### Build RAG Application

In [31]:
import os
from dotenv import load_dotenv
load_dotenv()
YOUTUBE_VIDEO = "https://www.youtube.com/watch?v=cdiD-9MMpb0"

### Setup the Model  /  Configurer le modèle

In [32]:
from langchain_openai.chat_models import ChatOpenAI
# from langchain_openai import ChatOpenAI
model = ChatOpenAI(model="gpt-3.5-turbo", temperature=0.0)

# Test the model
model.invoke("Who is Elon Musk?")

AIMessage(content='Elon Musk is a billionaire entrepreneur and CEO of multiple companies, including Tesla, SpaceX, Neuralink, and The Boring Company. He is known for his work in the fields of electric vehicles, space exploration, and renewable energy. Musk is also known for his ambitious goals, such as colonizing Mars and developing a high-speed transportation system known as the Hyperloop.', response_metadata={'token_usage': {'completion_tokens': 74, 'prompt_tokens': 12, 'total_tokens': 86, 'completion_tokens_details': {'accepted_prediction_tokens': 0, 'audio_tokens': 0, 'reasoning_tokens': 0, 'rejected_prediction_tokens': 0}, 'prompt_tokens_details': {'audio_tokens': 0, 'cached_tokens': 0}}, 'model_name': 'gpt-3.5-turbo', 'system_fingerprint': None, 'finish_reason': 'stop', 'logprobs': None}, id='run-d7eb3d4e-bcec-482d-8388-1f2bbf4deb70-0')

In [33]:
# Let's use StrOutputParser to extract the answer as a sstring
from langchain_core.output_parsers import StrOutputParser
parser = StrOutputParser()
chain = model | parser
chain.invoke("Who is Elon Musk?")

'Elon Musk is a billionaire entrepreneur and CEO of multiple companies, including Tesla, SpaceX, Neuralink, and The Boring Company. He is known for his work in the fields of electric vehicles, space exploration, and renewable energy. Musk is also a prominent figure in popular culture and is often referred to as a visionary and innovator.'

#### Introduce Prompts Template
## Introduire le Prompts Template -- Modèle d'invite de présentation

In [47]:
from langchain.prompts import ChatPromptTemplate
template = """
Answer the question based on the context below. If you can't answer the question, 
reply "My apologies, but I have no clue".env
Context: {context}

Question: {question}
"""
prompt = ChatPromptTemplate.from_template(template)
mycontext = "Britney's sister is Alyssia"
myquestion = "Who is Alyssia's sister?"
prompt.format(context = mycontext, question=myquestion)

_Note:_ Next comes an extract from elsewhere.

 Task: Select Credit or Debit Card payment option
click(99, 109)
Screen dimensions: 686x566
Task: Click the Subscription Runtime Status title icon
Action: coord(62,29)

'Human: \nAnswer the question based on the context below. If you can\'t answer the question, \nreply "My apologies, but I have no clue".env\nContext: Britney\'s sister is Alyssia\n\nQuestion: Who is Alyssia\'s sister?\n'

#### chain the prompt with the model and output parser

In [48]:
chain = prompt | model | parser
chain.invoke({
    "context" :  mycontext, 
    "question" : myquestion
})

"Alyssia's sister is Britney."

#### Concatenate / combining Chains

In [37]:
# Let's create a new prompt template for translating the output into Spanish/ French
translation_prompt = ChatPromptTemplate.from_template(
    "Translate the {answer} to {language}"
)

In [49]:
# Let's create a new translation chain that combines the first chain with the second one (translation prompt)
from operator import itemgetter
translation_chain = (
    {"answer": chain, "language": itemgetter("language")} | translation_prompt | model | parser
)
translation_chain.invoke(
    {
        "context": "Sarra's sister is Cerine. She does not have any more siblings.",
        "question": "How many sisters does Sarra have?",
        "language": ["Spanish", "Portuguese", "French", "Farsi"],
    }
)

'Spanish: Sarra tiene una hermana, Cerine.\nPortuguese: Sarra tem uma irmã, Cerine.\nFrench: Sarra a une sœur, Cerine.\nFarsi: سارا یک خواهر دارد، سرین.'

### Transcribing the YouTube Video

In [None]:
# We want to send a context to the model from YouTUBE. Let's OpenAI Whisper
import tempfile
import whisper
from pytubefix import YouTube

YOUTUBE_VIDEO = "https://www.youtube.com/watch?v=u47GtXwePms"
# Check if file not exist then create ...
if not os.path.exists("transcription.txt"):
    youtube = YouTube(YOUTUBE_VIDEO)
    audio = youtube.streams.filter(only_audio=True).first()
    
    # Let's loas the base model. Not accurate
    whisper_model = whisper.load_model("base")
    
    with tempfile.TemporaryDirectory() as tmpdir:
        file = audio.download(output_path=tmpdir)
        transcription = whisper_model.transcribe(file, fp16=False)["text"].strip()
        
        with open("transcription.txt", "w") as file:
            file.write(transcription)

    


#### display the first few characters to ensure all is working / afficher les premiers caractères pour s'assurer que tout fonctionne

In [40]:
with open("transcription.txt") as file:
    transcription = file.read()
transcription[: 120]

"Hello everyone, now welcome to my Code to Care video series. What I'm doing is I'm rotating through three different type"

### Using the entire transcription as context

In [41]:
try:
    response = chain.invoke({
        "context": transcription,
        "question": "What are some challenges of LLM? "
    })
    print(response)
except Exception as e:
    print(e)

Some challenges of LLM include the need for prompt engineering to ensure accurate responses, the difficulty of extracting relevant information from large amounts of content, and the potential bias in the generated responses. Additionally, LLM systems may struggle with understanding context and providing coherent answers to complex questions.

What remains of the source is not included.